GOAL OF THE EXERCISE: Copy out verbatim the lines of the items between the line containing "Sort by the" and the line containing "I will 345,42.", inclusive.

Data entries:
* start *
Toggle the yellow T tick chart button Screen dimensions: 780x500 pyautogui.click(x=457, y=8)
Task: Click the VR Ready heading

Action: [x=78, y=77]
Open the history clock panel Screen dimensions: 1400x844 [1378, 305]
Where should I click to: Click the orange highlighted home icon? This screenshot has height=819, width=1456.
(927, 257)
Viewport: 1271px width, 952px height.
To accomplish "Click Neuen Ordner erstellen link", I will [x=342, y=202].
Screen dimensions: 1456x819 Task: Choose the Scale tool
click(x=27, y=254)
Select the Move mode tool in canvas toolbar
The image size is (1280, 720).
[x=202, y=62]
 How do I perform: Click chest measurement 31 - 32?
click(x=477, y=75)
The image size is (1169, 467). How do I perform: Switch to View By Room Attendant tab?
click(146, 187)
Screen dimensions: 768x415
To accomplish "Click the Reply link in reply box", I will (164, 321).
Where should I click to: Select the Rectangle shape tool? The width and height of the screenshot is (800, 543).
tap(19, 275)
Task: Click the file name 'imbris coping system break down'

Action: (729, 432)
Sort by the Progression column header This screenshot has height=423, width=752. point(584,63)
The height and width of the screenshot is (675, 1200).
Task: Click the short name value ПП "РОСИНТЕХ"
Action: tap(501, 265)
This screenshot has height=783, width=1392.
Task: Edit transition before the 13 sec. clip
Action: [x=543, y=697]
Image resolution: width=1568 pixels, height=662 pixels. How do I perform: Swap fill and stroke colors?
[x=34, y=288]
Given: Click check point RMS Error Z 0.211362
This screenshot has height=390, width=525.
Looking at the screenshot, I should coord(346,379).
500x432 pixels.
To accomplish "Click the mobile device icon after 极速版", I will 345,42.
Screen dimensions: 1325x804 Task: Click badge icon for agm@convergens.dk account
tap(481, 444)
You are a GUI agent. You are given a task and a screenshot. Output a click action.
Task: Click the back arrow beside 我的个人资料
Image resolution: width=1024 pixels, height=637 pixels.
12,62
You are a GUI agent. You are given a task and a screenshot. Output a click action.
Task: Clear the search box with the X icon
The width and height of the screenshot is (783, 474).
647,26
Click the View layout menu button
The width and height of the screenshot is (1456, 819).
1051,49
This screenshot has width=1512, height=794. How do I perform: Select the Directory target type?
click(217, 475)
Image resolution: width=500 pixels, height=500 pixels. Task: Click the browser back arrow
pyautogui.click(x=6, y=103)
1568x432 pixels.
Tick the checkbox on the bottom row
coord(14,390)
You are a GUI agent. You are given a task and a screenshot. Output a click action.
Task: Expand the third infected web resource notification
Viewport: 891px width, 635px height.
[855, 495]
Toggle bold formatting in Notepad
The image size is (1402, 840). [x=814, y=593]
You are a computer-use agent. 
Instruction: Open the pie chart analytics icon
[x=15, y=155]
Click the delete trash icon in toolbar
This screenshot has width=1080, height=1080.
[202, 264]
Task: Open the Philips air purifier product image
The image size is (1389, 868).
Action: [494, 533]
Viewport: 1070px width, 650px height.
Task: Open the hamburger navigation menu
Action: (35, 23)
* end *
FULL SOLUTION:
Sort by the Progression column header This screenshot has height=423, width=752. point(584,63)
The height and width of the screenshot is (675, 1200).
Task: Click the short name value ПП "РОСИНТЕХ"
Action: tap(501, 265)
This screenshot has height=783, width=1392.
Task: Edit transition before the 13 sec. clip
Action: [x=543, y=697]
Image resolution: width=1568 pixels, height=662 pixels. How do I perform: Swap fill and stroke colors?
[x=34, y=288]
Given: Click check point RMS Error Z 0.211362
This screenshot has height=390, width=525.
Looking at the screenshot, I should coord(346,379).
500x432 pixels.
To accomplish "Click the mobile device icon after 极速版", I will 345,42.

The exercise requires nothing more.